* **Working data**:
_ _ _ _
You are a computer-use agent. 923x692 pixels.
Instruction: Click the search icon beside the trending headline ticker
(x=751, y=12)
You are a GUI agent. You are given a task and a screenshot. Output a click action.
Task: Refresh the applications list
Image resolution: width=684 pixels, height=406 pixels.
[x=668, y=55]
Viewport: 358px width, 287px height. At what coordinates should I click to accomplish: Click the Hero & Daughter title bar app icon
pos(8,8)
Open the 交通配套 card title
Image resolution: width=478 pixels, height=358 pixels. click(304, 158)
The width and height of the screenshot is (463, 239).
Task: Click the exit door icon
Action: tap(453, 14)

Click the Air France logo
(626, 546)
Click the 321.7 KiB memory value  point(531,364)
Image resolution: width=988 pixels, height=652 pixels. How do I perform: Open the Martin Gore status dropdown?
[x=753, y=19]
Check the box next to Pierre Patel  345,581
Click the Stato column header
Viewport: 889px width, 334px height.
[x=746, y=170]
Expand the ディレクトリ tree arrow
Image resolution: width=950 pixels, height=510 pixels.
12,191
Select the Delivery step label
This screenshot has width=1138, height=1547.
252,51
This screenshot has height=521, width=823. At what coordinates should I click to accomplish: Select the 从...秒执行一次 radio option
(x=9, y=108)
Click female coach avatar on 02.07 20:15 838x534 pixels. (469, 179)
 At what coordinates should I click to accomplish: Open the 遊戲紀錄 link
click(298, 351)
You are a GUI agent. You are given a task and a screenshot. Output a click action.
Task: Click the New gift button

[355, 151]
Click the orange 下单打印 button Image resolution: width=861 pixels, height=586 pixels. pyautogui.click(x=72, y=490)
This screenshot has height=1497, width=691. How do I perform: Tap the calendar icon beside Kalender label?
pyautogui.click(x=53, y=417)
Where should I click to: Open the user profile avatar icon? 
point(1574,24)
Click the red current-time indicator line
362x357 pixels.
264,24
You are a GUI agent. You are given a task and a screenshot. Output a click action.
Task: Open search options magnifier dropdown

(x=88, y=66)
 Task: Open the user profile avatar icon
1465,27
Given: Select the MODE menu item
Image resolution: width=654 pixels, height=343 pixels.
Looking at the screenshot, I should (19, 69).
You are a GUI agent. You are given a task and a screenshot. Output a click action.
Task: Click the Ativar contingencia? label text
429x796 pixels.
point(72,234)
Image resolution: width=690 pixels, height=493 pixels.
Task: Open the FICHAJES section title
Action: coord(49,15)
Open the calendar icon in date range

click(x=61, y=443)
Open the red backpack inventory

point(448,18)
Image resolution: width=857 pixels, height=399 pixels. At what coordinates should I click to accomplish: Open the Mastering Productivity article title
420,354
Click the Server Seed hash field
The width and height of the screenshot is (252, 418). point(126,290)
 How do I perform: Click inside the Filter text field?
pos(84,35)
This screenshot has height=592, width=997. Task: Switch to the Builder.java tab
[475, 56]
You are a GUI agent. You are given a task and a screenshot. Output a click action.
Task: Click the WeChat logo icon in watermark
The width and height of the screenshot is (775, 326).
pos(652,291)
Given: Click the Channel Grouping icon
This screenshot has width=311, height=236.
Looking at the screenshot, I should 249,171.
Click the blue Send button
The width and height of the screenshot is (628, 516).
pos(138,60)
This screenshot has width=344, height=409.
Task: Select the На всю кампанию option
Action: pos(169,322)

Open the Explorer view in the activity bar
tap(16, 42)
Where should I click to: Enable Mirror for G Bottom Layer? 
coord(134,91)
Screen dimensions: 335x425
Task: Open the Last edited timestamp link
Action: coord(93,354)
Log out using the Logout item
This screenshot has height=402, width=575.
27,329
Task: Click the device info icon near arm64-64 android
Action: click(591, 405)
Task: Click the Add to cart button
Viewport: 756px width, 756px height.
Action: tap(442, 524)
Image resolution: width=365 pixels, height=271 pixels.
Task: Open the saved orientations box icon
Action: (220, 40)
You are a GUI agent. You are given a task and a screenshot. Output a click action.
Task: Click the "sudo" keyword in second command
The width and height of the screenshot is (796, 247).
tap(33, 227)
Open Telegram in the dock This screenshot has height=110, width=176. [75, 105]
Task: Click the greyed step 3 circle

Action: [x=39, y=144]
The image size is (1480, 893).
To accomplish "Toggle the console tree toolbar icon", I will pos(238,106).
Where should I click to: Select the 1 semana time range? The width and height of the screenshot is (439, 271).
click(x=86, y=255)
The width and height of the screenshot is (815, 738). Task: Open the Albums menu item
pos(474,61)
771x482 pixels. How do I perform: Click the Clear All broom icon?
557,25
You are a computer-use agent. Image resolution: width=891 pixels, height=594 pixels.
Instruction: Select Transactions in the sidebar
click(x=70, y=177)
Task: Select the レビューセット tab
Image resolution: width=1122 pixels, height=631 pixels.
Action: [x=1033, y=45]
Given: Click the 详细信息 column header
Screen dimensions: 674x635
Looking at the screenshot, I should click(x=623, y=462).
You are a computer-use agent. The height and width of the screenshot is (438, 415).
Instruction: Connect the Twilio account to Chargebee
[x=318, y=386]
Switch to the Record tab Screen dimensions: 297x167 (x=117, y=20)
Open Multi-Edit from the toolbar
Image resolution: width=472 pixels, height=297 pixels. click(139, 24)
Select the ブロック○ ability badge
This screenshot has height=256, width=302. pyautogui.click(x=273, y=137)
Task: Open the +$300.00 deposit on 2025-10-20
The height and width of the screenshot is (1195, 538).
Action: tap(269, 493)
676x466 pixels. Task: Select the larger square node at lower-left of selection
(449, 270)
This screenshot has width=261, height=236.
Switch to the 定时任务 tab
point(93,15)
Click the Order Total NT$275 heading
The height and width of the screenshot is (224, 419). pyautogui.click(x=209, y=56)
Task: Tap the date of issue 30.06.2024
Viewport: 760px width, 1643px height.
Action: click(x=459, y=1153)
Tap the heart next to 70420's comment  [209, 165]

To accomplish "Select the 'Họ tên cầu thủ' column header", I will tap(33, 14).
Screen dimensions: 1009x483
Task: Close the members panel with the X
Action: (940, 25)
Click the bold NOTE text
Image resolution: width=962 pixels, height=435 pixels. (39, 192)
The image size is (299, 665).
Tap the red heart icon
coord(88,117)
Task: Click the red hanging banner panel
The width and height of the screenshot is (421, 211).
_ _ _ _
* **Required work**: Starting at the top of the records, copy every line exactly.

* **Task output**:
You are a computer-use agent. 923x692 pixels.
Instruction: Click the search icon beside the trending headline ticker
(x=751, y=12)
You are a GUI agent. You are given a task and a screenshot. Output a click action.
Task: Refresh the applications list
Image resolution: width=684 pixels, height=406 pixels.
[x=668, y=55]
Viewport: 358px width, 287px height. At what coordinates should I click to accomplish: Click the Hero & Daughter title bar app icon
pos(8,8)
Open the 交通配套 card title
Image resolution: width=478 pixels, height=358 pixels. click(304, 158)
The width and height of the screenshot is (463, 239).
Task: Click the exit door icon
Action: tap(453, 14)

Click the Air France logo
(626, 546)
Click the 321.7 KiB memory value  point(531,364)
Image resolution: width=988 pixels, height=652 pixels. How do I perform: Open the Martin Gore status dropdown?
[x=753, y=19]
Check the box next to Pierre Patel  345,581
Click the Stato column header
Viewport: 889px width, 334px height.
[x=746, y=170]
Expand the ディレクトリ tree arrow
Image resolution: width=950 pixels, height=510 pixels.
12,191
Select the Delivery step label
This screenshot has width=1138, height=1547.
252,51
This screenshot has height=521, width=823. At what coordinates should I click to accomplish: Select the 从...秒执行一次 radio option
(x=9, y=108)
Click female coach avatar on 02.07 20:15 838x534 pixels. (469, 179)
 At what coordinates should I click to accomplish: Open the 遊戲紀錄 link
click(298, 351)
You are a GUI agent. You are given a task and a screenshot. Output a click action.
Task: Click the New gift button

[355, 151]
Click the orange 下单打印 button Image resolution: width=861 pixels, height=586 pixels. pyautogui.click(x=72, y=490)
This screenshot has height=1497, width=691. How do I perform: Tap the calendar icon beside Kalender label?
pyautogui.click(x=53, y=417)
Where should I click to: Open the user profile avatar icon? 
point(1574,24)
Click the red current-time indicator line
362x357 pixels.
264,24
You are a GUI agent. You are given a task and a screenshot. Output a click action.
Task: Open search options magnifier dropdown

(x=88, y=66)
 Task: Open the user profile avatar icon
1465,27
Given: Select the MODE menu item
Image resolution: width=654 pixels, height=343 pixels.
Looking at the screenshot, I should (19, 69).
You are a GUI agent. You are given a task and a screenshot. Output a click action.
Task: Click the Ativar contingencia? label text
429x796 pixels.
point(72,234)
Image resolution: width=690 pixels, height=493 pixels.
Task: Open the FICHAJES section title
Action: coord(49,15)
Open the calendar icon in date range

click(x=61, y=443)
Open the red backpack inventory

point(448,18)
Image resolution: width=857 pixels, height=399 pixels. At what coordinates should I click to accomplish: Open the Mastering Productivity article title
420,354
Click the Server Seed hash field
The width and height of the screenshot is (252, 418). point(126,290)
 How do I perform: Click inside the Filter text field?
pos(84,35)
This screenshot has height=592, width=997. Task: Switch to the Builder.java tab
[475, 56]
You are a GUI agent. You are given a task and a screenshot. Output a click action.
Task: Click the WeChat logo icon in watermark
The width and height of the screenshot is (775, 326).
pos(652,291)
Given: Click the Channel Grouping icon
This screenshot has width=311, height=236.
Looking at the screenshot, I should 249,171.
Click the blue Send button
The width and height of the screenshot is (628, 516).
pos(138,60)
This screenshot has width=344, height=409.
Task: Select the На всю кампанию option
Action: pos(169,322)

Open the Explorer view in the activity bar
tap(16, 42)
Where should I click to: Enable Mirror for G Bottom Layer? 
coord(134,91)
Screen dimensions: 335x425
Task: Open the Last edited timestamp link
Action: coord(93,354)
Log out using the Logout item
This screenshot has height=402, width=575.
27,329
Task: Click the device info icon near arm64-64 android
Action: click(591, 405)
Task: Click the Add to cart button
Viewport: 756px width, 756px height.
Action: tap(442, 524)
Image resolution: width=365 pixels, height=271 pixels.
Task: Open the saved orientations box icon
Action: (220, 40)
You are a GUI agent. You are given a task and a screenshot. Output a click action.
Task: Click the "sudo" keyword in second command
The width and height of the screenshot is (796, 247).
tap(33, 227)
Open Telegram in the dock This screenshot has height=110, width=176. [75, 105]
Task: Click the greyed step 3 circle

Action: [x=39, y=144]
The image size is (1480, 893).
To accomplish "Toggle the console tree toolbar icon", I will pos(238,106).
Where should I click to: Select the 1 semana time range? The width and height of the screenshot is (439, 271).
click(x=86, y=255)
The width and height of the screenshot is (815, 738). Task: Open the Albums menu item
pos(474,61)
771x482 pixels. How do I perform: Click the Clear All broom icon?
557,25
You are a computer-use agent. Image resolution: width=891 pixels, height=594 pixels.
Instruction: Select Transactions in the sidebar
click(x=70, y=177)
Task: Select the レビューセット tab
Image resolution: width=1122 pixels, height=631 pixels.
Action: [x=1033, y=45]
Given: Click the 详细信息 column header
Screen dimensions: 674x635
Looking at the screenshot, I should click(x=623, y=462).
You are a computer-use agent. The height and width of the screenshot is (438, 415).
Instruction: Connect the Twilio account to Chargebee
[x=318, y=386]
Switch to the Record tab Screen dimensions: 297x167 (x=117, y=20)
Open Multi-Edit from the toolbar
Image resolution: width=472 pixels, height=297 pixels. click(139, 24)
Select the ブロック○ ability badge
This screenshot has height=256, width=302. pyautogui.click(x=273, y=137)
Task: Open the +$300.00 deposit on 2025-10-20
The height and width of the screenshot is (1195, 538).
Action: tap(269, 493)
676x466 pixels. Task: Select the larger square node at lower-left of selection
(449, 270)
This screenshot has width=261, height=236.
Switch to the 定时任务 tab
point(93,15)
Click the Order Total NT$275 heading
The height and width of the screenshot is (224, 419). pyautogui.click(x=209, y=56)
Task: Tap the date of issue 30.06.2024
Viewport: 760px width, 1643px height.
Action: click(x=459, y=1153)
Tap the heart next to 70420's comment  [209, 165]

To accomplish "Select the 'Họ tên cầu thủ' column header", I will tap(33, 14).
Screen dimensions: 1009x483
Task: Close the members panel with the X
Action: (940, 25)
Click the bold NOTE text
Image resolution: width=962 pixels, height=435 pixels. (39, 192)
The image size is (299, 665).
Tap the red heart icon
coord(88,117)
Task: Click the red hanging banner panel
The width and height of the screenshot is (421, 211).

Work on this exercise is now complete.